Picking Sides
Race, Ethnicity and Recruitment in the Colonial Nigerian Army
Argues that an understanding of the origins of ethnic politics in Nigeria requires a rigorous historical and sociological study of the ethnicisation of the colonial army
Description
After fighting in two World Wars and decades of serving Britain as its colonial master, the Nigerian Army had its first indigenous head in 1965. However, the army left behind by the British was stratified along ethnic lines, much like the polity. By January 1966, with the public disillusioned by political crises and critical of the political class, matters came to a head. ‘Today‘, the Western Nigerian premier warned his dismissive Northern counterpart regarding the military men surrounding them, ‘they are going to kill us’. Hours later, on 15 January, both men, the Prime Minister and several others, had been murdered in a violent coup d’état. Democracy in Nigeria died to jubilation in the streets. However, the military that seized political power proved unprepared to wield it. Months later, another coup followed. The following year, Nigeria was plunged into a bloody civil war where once brothers-in-arms were forced to pick sides.

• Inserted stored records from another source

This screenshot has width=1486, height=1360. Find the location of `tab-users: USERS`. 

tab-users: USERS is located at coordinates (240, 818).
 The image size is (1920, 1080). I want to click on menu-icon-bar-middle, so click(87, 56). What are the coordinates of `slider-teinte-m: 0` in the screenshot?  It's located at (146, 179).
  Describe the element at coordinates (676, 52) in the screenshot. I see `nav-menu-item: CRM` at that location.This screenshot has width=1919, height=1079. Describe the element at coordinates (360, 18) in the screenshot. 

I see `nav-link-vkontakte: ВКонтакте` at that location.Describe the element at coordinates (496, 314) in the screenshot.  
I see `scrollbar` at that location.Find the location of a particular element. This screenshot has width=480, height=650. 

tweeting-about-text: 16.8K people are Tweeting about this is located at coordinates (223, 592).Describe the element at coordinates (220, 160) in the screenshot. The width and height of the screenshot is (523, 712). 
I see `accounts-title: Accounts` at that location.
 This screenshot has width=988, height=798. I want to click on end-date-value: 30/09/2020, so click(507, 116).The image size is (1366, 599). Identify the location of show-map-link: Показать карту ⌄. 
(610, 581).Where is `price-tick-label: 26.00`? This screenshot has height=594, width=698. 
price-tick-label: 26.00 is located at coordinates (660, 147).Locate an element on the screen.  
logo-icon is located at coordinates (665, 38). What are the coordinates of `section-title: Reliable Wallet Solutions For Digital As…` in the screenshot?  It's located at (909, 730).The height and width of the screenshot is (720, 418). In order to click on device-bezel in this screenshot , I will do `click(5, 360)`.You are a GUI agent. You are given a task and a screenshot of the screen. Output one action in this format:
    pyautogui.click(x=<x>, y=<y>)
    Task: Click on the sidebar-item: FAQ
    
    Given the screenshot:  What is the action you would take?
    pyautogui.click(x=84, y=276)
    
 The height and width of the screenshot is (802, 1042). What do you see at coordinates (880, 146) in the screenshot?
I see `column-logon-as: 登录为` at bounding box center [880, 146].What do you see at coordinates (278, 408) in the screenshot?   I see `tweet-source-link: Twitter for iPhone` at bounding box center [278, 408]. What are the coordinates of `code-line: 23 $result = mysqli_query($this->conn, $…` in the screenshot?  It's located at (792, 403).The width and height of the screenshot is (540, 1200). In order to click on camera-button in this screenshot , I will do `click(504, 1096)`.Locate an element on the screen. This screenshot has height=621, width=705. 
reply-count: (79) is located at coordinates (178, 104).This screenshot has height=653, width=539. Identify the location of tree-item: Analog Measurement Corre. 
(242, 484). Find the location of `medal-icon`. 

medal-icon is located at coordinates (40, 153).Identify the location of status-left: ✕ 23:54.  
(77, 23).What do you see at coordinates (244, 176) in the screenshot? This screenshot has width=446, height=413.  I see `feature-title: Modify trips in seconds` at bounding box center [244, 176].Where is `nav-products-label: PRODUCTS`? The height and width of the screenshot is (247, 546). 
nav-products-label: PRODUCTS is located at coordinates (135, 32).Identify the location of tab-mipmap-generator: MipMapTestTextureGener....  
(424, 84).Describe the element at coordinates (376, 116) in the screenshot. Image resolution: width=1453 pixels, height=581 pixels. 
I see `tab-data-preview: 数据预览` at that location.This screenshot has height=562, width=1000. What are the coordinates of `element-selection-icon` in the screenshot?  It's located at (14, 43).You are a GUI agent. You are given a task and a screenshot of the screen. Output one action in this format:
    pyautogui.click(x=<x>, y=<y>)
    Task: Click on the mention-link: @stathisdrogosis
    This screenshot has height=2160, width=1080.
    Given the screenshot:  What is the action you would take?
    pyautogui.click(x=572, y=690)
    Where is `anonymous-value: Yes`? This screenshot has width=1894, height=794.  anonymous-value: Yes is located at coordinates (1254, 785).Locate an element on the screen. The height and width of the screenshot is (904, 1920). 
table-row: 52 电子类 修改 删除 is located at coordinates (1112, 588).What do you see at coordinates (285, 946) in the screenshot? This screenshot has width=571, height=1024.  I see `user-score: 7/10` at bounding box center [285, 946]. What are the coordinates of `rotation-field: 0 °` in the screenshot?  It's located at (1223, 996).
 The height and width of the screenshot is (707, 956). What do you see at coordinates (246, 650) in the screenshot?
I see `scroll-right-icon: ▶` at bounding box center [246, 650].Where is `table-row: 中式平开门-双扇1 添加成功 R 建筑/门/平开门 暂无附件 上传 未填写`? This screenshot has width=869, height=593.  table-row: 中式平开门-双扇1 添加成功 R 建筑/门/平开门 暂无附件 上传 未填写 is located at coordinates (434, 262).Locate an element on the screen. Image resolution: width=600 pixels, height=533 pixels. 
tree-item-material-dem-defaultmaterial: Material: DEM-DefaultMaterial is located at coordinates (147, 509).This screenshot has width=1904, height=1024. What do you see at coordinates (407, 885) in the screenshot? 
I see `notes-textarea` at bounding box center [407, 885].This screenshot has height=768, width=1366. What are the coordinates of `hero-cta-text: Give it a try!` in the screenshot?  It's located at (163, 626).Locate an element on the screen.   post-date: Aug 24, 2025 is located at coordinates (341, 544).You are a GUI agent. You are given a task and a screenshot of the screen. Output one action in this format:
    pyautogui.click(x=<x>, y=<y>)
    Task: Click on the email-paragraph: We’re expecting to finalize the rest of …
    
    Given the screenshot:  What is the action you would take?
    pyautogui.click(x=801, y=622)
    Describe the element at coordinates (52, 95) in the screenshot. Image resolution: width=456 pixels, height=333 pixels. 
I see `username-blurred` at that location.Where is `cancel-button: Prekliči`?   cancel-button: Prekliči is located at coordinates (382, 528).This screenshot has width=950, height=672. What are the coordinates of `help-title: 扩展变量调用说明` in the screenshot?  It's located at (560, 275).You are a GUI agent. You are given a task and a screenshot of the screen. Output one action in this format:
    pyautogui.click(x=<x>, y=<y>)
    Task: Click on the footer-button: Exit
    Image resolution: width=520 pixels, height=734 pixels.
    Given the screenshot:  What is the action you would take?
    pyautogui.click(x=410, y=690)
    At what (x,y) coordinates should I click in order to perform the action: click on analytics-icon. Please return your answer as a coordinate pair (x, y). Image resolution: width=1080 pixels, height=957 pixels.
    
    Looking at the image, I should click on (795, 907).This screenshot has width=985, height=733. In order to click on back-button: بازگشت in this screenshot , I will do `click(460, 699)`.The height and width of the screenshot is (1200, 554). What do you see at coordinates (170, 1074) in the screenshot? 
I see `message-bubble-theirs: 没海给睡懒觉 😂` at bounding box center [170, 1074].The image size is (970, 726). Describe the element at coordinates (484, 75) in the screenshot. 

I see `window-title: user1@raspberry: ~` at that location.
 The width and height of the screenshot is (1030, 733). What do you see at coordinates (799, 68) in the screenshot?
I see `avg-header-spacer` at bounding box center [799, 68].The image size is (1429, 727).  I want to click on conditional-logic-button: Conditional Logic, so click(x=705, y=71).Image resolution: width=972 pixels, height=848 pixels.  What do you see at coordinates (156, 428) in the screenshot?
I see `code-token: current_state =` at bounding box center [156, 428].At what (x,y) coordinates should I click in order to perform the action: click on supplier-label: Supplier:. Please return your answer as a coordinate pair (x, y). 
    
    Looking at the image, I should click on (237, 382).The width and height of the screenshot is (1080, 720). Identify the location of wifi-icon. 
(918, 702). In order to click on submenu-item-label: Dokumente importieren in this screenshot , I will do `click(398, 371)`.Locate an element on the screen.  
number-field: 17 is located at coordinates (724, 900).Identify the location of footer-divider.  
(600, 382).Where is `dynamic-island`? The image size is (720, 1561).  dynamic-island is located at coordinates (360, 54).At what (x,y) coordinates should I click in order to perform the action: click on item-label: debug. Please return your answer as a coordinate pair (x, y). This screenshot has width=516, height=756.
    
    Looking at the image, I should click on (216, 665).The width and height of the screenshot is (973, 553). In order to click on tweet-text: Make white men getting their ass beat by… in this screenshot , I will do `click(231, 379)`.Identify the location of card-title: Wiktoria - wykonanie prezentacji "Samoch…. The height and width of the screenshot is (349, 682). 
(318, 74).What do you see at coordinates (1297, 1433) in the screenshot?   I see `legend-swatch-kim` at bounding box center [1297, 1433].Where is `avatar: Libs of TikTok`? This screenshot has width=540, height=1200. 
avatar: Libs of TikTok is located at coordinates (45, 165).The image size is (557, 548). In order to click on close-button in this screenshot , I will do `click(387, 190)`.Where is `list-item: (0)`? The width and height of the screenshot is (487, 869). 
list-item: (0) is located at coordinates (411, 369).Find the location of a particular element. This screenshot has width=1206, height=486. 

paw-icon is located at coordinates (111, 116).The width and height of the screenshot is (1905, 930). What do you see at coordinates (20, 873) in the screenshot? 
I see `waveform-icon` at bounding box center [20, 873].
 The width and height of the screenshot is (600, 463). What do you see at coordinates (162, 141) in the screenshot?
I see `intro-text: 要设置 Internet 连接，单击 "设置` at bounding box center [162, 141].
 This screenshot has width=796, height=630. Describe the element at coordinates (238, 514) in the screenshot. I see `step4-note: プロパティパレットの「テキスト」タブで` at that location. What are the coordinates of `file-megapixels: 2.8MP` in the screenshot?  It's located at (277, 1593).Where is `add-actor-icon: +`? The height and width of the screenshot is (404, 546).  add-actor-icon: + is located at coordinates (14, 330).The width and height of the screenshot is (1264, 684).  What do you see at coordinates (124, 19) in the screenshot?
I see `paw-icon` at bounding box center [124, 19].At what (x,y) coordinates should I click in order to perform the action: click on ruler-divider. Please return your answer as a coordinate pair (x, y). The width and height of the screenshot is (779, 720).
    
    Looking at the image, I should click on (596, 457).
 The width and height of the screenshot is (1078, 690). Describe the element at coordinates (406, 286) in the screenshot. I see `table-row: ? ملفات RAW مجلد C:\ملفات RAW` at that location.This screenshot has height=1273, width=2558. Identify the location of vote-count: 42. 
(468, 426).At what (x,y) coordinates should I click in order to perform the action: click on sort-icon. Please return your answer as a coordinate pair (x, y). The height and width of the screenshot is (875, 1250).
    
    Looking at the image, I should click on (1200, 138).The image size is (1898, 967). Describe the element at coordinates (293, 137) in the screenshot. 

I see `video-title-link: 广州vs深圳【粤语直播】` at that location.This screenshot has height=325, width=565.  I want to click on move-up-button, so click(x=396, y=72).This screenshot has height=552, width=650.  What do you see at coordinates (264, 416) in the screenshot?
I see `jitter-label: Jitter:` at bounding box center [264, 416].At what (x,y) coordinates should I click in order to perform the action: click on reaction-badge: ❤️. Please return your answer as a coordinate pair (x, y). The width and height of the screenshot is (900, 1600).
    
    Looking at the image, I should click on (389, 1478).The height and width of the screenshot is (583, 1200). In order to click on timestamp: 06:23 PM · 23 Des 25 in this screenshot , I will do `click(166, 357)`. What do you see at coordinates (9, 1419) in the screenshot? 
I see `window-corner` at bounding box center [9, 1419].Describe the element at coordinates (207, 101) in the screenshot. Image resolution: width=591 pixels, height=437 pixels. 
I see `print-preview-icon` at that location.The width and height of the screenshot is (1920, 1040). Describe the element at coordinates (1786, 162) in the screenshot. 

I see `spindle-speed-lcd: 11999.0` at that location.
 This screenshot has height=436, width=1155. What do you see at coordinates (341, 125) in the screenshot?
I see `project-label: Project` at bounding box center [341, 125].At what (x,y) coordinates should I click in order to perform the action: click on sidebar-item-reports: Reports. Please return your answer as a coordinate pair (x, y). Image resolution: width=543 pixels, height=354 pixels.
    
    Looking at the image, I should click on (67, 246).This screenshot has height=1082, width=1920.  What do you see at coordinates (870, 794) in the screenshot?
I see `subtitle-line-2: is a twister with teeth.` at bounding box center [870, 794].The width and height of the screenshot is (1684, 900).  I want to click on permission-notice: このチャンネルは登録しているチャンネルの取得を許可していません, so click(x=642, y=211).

Employing archival research and a sociological enquiry, Picking Sides connects dots, arguing that the Army’s disintegration in 1966 was over a half-century in the making. Beginning in the mid-19th Century, the groundbreaking volume presents a gripping political history of Nigeria, from the colonial army’s perspective, until the military takeover.
Author(s)
Akali Omeni (PhD, Kings College London) is Lecturer at the Handa Centre for the Study of Terrorism and Political Violence, University of St Andrews. His three previously published books include Policing and Politics in Nigeria.